If it was not for the forthcoming war over the disputed Ethiopia-Eritrea border line, the Eritrean youth who flee the country would not have run-away from home like a motherless child. Indeed, looked at from a classical economic view point, this is a lost opportunity cost for Eritrea in terms of trading off the active human power for maintaining a tyrannical regime’s system in place. However, if peace had reigned in Eritrea, these youth would have been dearly kept assets that may turn the mountain into a flat plain; build and lead Eritrea into progress; and bring about boundless prosperity. Unfortunately, they are forced to run-away from serfdom at home; no longer being able to enjoy the fruits of “freedom” and “independence” in Eritrea. The situation in Eritrea is far from nonviolent livelihood. To the contrary it remains turbulent and the menu for the regime’s political turmoil is quite lengthy. The turbulent political stance is both domestic and foreign by character where the youth is trapped from its daily routine and assigned to join Sawa every now and then. As though parents have to pay their dues to this government by giving away their dearly loved young sons and daughters, from the outset, the PFDJ take the youth into account as the regime’s own entity and treats them within the Sawa camps like serfs; by assigning them whenever and wherever circumstances be appropriate with its political strategies, strains and stress. In return, the energetic youth longing to discover the world around them, consider the PFDJ as their masters who must be obeyed without complaints and signs of fatigue.

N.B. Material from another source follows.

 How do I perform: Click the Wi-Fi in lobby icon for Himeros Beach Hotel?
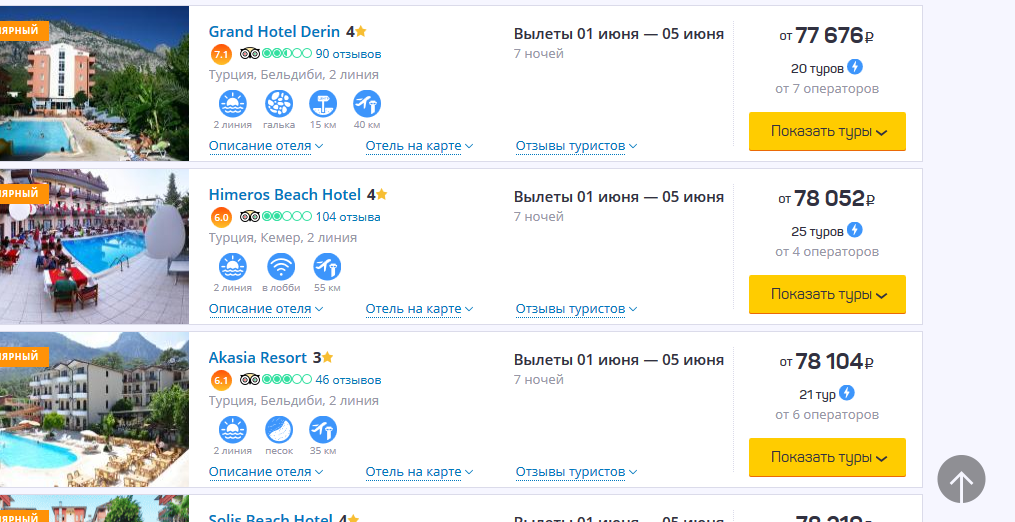tap(281, 267)
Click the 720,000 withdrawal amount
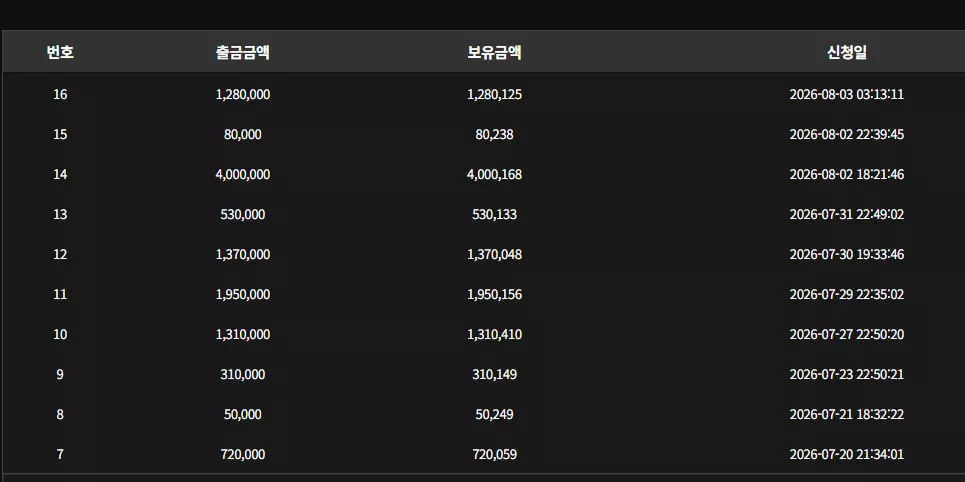 (242, 454)
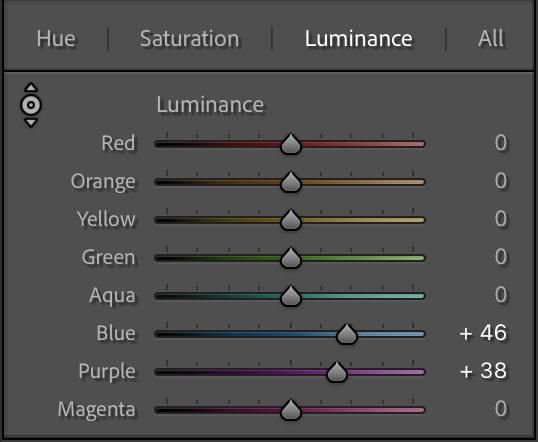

The public is rarely consulted by PFDJ protagonists on sharing its opinions pertaining to national matters. Nor have parents a say over their young children’s fate but to hand them over to PFDJ upon order. At the end of the day, the general public and parents in common are bound to obey the endless streams of government decree and declarations coming from the golden mouth of Wedi Afom. As standing army, the youth are alert and ready to join national service when called upon and assigned to work at any time and at any place the PFDJ wishes them to be.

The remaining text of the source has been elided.